Quem acompanhou de perto a gestão de Augusto Lucena, Geraldo Magalhães e Antônio Farias tem uma visão distinta. “Lucena não era de esquerda ou de direita. Era autêntico, construiu avenidas importantes e muitas moradias. Foi o melhor prefeito do Recife, mas não teve esse reconhecimento”, aponta o jornalista Samir Abou Hana, que foi secretário de imprensa do ex-prefeito.
Roberto Magalhães, ex-prefeito e irmão de Geraldo Magalhães, minimiza o fato do familiar não ter sido eleito pelo voto. “Naquele tempo os militares estavam em alta. Foi um prefeito atuante e inovador. Construiu um ginásio de esportes (o Geraldão) e os dois primeiros viadutos do Recife”, relata.
A viúva de Antônio Farias, Geralda Farias, conhecida por ações sociais no Recife, também defende o legado do marido. “A maior preocupação dele era com o lixo e a limpeza de canais. Um ambientalista à frente do seu tempo. Valorizou o funcionário público e estava sempre na rua, mas era a criatura mais discreta deste mundo”, garante. O ex-secretário de Obras de Farias, o engenheiro Gabriel Bacelar, vai na mesma linha. “O prefeito sabia administrar e era de excelente aceitação”, pondera.
CONSTRUÇÃO DE AVENIDAS, VIADUTOS E A CHEIA DE 75
Os recursos públicos municipais foram amplamente utilizados nos anos de 1960 e 1970 para a construção ou melhoria de avenidas que hoje fazem parte do dia a dia do recifense. São dessa época o surgimento das avenidas Agamenon Magalhães, Domingos Ferreira, Abdias de Carvalho, Antonio de Goés, Recife e dos primeiros viadutos da capital.
Principal ligação entre Olinda e a zona sul do Recife, a avenida Agamenon Magalhães surgiu no governo Augusto Lucena. Foi ele também o responsável pelas obras que resultaram nos contornos finais - e polêmicos - da avenida Dantas Barreto, aberta inicialmente pelo antecessor Pelópidas Silveira.
Geraldo Magalhães aproveitou o tempo em que ficou à frente do Recife, um ano e 11 meses, para empreender a urbanização da rua da Aurora, a construção de dois viadutos por cima da Agamenon Magalhães e outras transformações na cidade . “Do Cabanga até o Cais de Santa Rita, ele fez aquilo que denominei de Complexo Viário das Cinco Pontas. Duplicou a avenida José Estelita, que tinha só uma faixa, construiu o viaduto das Cinco Pontas e alargou uma parte da avenida Sul”, relata o historiador Luís Manuel Domingues.

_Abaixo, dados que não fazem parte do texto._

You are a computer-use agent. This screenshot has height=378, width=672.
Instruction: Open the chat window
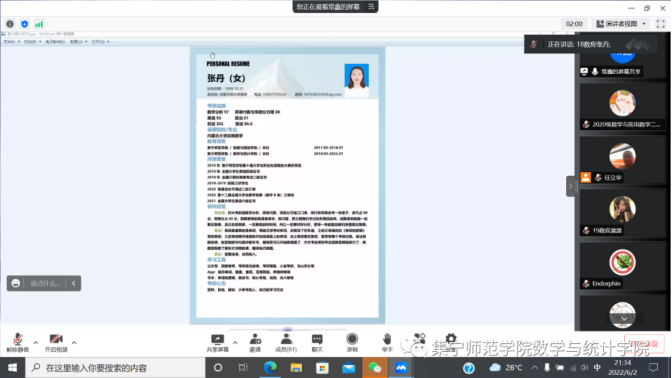[317, 343]
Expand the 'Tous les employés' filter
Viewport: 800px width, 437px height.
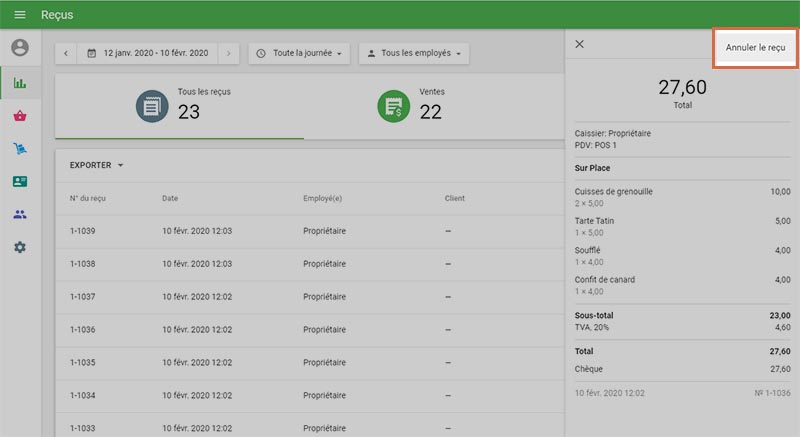click(414, 53)
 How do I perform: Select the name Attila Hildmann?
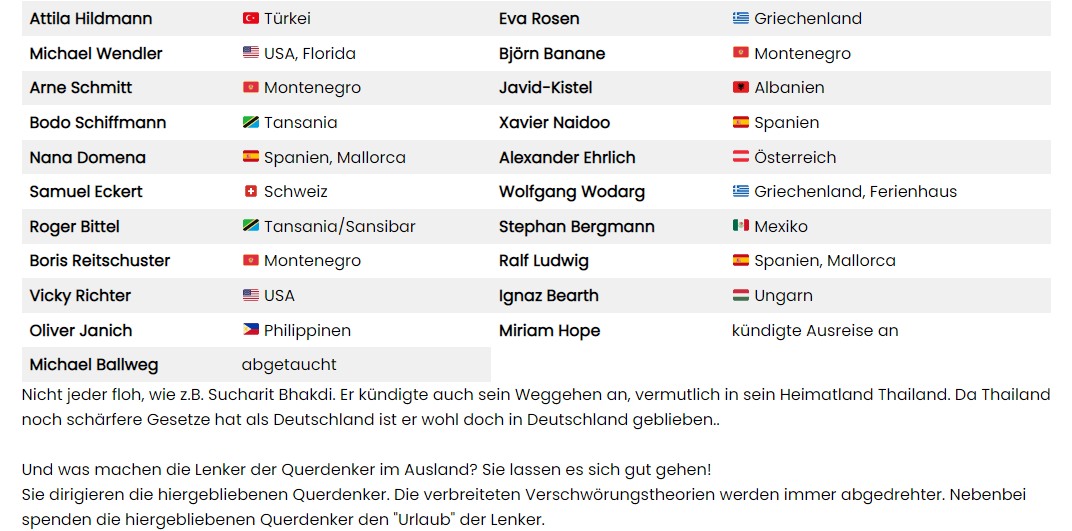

Para o pesquisador, o viaduto das Cinco Pontas foi pensado de maneira pouco funcional. “O viaduto mais se assemelha à décima letra do alfabeto grego, a lambda, em sua forma minúscula e numa posição invertida. Isso significa que um dos sentidos da pista se inicia em um grau de 45 graus para terminar em uma curva de 90 graus, em extensão de cerca 500 metros, com uma outra pista em curva acentuada. Isso favorece que possam ocorrer alguns acidentes”, analisa.
O legado de Antônio Farias é lembrado por seu ex-secretário municipal de Obras, o engenheiro Gabriel Bacelar. “A gestão dele foi uma das em que se fez o maior volume de obras do sistema viário. Com um ano de gestão, fizemos a avenida Recife”, assegura.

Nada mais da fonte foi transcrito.